Reproduce every line of the listing below word for word, with nothing changed, added, or left out.

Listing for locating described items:
########################################
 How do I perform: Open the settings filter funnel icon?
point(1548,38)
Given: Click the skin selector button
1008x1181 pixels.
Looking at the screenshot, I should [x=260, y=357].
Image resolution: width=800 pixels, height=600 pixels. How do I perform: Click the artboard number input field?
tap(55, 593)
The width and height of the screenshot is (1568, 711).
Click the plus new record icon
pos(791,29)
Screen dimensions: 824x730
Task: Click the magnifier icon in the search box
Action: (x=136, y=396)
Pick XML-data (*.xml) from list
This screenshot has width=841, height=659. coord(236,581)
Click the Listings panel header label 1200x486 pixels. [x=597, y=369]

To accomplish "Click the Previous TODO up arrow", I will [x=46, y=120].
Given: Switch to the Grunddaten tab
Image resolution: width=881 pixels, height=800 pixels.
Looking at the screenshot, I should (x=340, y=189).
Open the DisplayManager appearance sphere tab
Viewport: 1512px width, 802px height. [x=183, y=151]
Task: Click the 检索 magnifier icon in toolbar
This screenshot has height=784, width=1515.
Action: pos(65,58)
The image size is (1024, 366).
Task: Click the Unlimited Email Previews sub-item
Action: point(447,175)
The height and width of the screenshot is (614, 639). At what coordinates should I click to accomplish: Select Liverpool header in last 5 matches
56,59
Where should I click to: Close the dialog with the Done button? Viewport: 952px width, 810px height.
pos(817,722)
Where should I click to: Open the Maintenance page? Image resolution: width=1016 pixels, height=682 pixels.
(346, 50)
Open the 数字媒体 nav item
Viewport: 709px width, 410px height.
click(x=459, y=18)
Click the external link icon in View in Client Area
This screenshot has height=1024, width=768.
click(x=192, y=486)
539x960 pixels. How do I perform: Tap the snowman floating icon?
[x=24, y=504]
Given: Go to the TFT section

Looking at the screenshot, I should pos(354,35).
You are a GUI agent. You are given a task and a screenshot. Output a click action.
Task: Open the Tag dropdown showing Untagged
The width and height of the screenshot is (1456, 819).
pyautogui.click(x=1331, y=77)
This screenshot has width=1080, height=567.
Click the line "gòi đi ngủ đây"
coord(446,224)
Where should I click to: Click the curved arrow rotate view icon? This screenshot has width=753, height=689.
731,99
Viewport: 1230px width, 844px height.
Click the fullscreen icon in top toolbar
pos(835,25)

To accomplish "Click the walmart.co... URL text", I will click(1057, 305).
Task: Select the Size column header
########################################
RESULT ::
 How do I perform: Open the settings filter funnel icon?
point(1548,38)
Given: Click the skin selector button
1008x1181 pixels.
Looking at the screenshot, I should [x=260, y=357].
Image resolution: width=800 pixels, height=600 pixels. How do I perform: Click the artboard number input field?
tap(55, 593)
The width and height of the screenshot is (1568, 711).
Click the plus new record icon
pos(791,29)
Screen dimensions: 824x730
Task: Click the magnifier icon in the search box
Action: (x=136, y=396)
Pick XML-data (*.xml) from list
This screenshot has width=841, height=659. coord(236,581)
Click the Listings panel header label 1200x486 pixels. [x=597, y=369]

To accomplish "Click the Previous TODO up arrow", I will [x=46, y=120].
Given: Switch to the Grunddaten tab
Image resolution: width=881 pixels, height=800 pixels.
Looking at the screenshot, I should (x=340, y=189).
Open the DisplayManager appearance sphere tab
Viewport: 1512px width, 802px height. [x=183, y=151]
Task: Click the 检索 magnifier icon in toolbar
This screenshot has height=784, width=1515.
Action: pos(65,58)
The image size is (1024, 366).
Task: Click the Unlimited Email Previews sub-item
Action: point(447,175)
The height and width of the screenshot is (614, 639). At what coordinates should I click to accomplish: Select Liverpool header in last 5 matches
56,59
Where should I click to: Close the dialog with the Done button? Viewport: 952px width, 810px height.
pos(817,722)
Where should I click to: Open the Maintenance page? Image resolution: width=1016 pixels, height=682 pixels.
(346, 50)
Open the 数字媒体 nav item
Viewport: 709px width, 410px height.
click(x=459, y=18)
Click the external link icon in View in Client Area
This screenshot has height=1024, width=768.
click(x=192, y=486)
539x960 pixels. How do I perform: Tap the snowman floating icon?
[x=24, y=504]
Given: Go to the TFT section

Looking at the screenshot, I should pos(354,35).
You are a GUI agent. You are given a task and a screenshot. Output a click action.
Task: Open the Tag dropdown showing Untagged
The width and height of the screenshot is (1456, 819).
pyautogui.click(x=1331, y=77)
This screenshot has width=1080, height=567.
Click the line "gòi đi ngủ đây"
coord(446,224)
Where should I click to: Click the curved arrow rotate view icon? This screenshot has width=753, height=689.
731,99
Viewport: 1230px width, 844px height.
Click the fullscreen icon in top toolbar
pos(835,25)

To accomplish "Click the walmart.co... URL text", I will click(1057, 305).
Task: Select the Size column header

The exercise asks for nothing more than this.